Titles That Sell Versus Those That Don’t, a Quantitative Analysis
[When you] model the relationship of every word against all others, a strange and wonderful mathematical order emerges within our language.

Let’s see if we can find some interesting differences between top and bottom selling book titles; we will use the “Amazon Sales Rank” system along with word-embedded vectors to help us get there.
Take a look at the “Title” column in the following two tables. The first table shows eight-word titles that sold well on Amazon books and the second table shows those that didn’t. See any patterns?


If you didn’t catch any obvious differences, don’t worry, it’s a bit subtle. But before we go there, what’s with the eight-word titles?
The Eight-Word Title, the Ultimate Title Length for Success
Turns out, after taking a 10,000 sample of top-ranking titles and averaging the number of words, we get: 8.53 words. When we do the same with the bottom ones, we get 6.07 words. Thus, a title between 8 and 9 words is the perfect length for success.
Using Cosine Distances to Understand a Title’s Signature
Now here comes the interesting part. If you average the cosine distance between each embedded-word vector (a lot more about what that means below), you get a higher distance on top titles than on bottom ones.
4.1 average cosine distance for top titles
3.9 average cosine distance for bottom titles
In simple terms, it means that titles made up of words that are less synonymous with each other tend to do better. And when you consider that the top titles have an average of two extra words in them, you start seeing the pattern that people prefer titles that convey more meaning (really?).
The Amazon Sales Rank and the Word-Embedded-Vector-Distance Relationship
We know that the first table lists hot book titles, their small Amazon sales rankings in the second column confirms that. The opposite goes for the second table, those are laggards and it’s confirmed by their very large Amazon sales rankings.
The last column of both tables is the ‘Word Distance Sum’, which is the sum of the cosine distance of each word-embedded vector in the title. OK, what the heck is a word-embedded vector?

◆ **QUESTIONS**:
(a) In the book-title analysis, what average word count did the 10,000 sampled top-ranking titles have?
(b) Resume the analysis of Amazon book titles from its last sentence.

◆ **DATA SEGMENT**:
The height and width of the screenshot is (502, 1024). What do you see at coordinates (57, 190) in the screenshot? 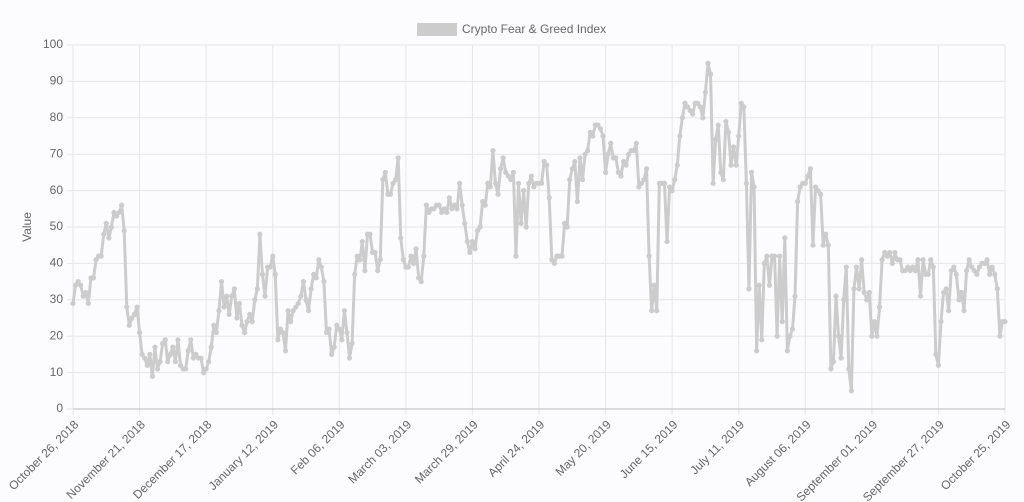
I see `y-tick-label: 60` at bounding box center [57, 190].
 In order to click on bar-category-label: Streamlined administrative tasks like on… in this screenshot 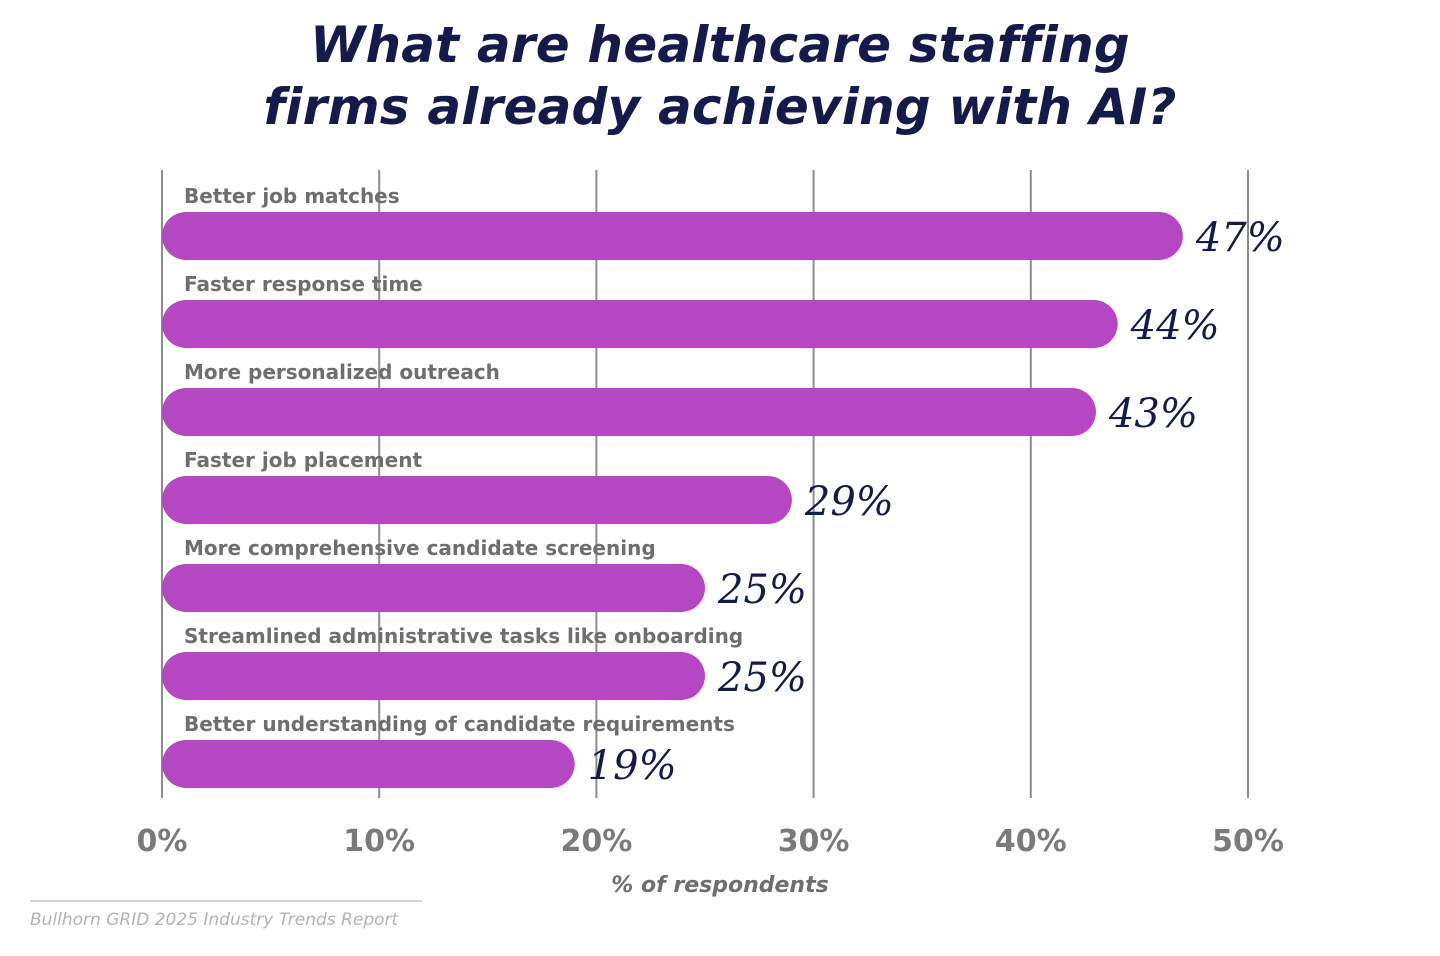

◆ **EXERCISE RESPONSES**:
(a) 8.53 words.

(b)
Word-embedded vectors have been one of the biggest boons in the natural language processing (NLP) world in the last decade. The word-vector distance is a linear substructure of the word-vector space. When you take a very large corpus (think all of Wikipedia) and model the relationship of every word against all others, a strange and wonderful mathematical order emerges within our language.
Here is the famous example from Tomas Milkov et al and word2vec modeling technique that has captured the imagination of every NLP amateur out there:

It shows that the distance relationship between gender, tenses, etc. can be captured quantitatively. For example, once you have captured the word-embedded vector distance for a country to its capital, you can unlock the country/capital for all other countries using that same distance key (for more, see Vector Representations of Words). It doesn’t end on standard idiomatic categories, made up ones work just as well. Trask modeled the Harry Potter series and extracted all sorts of cool information using word-embedded vectors:
the word “password”… revealed a list of passwords to the Gryffendor Common Room. (Trask: https://iamtrask.github.io/2014/11/23/harry-potter/)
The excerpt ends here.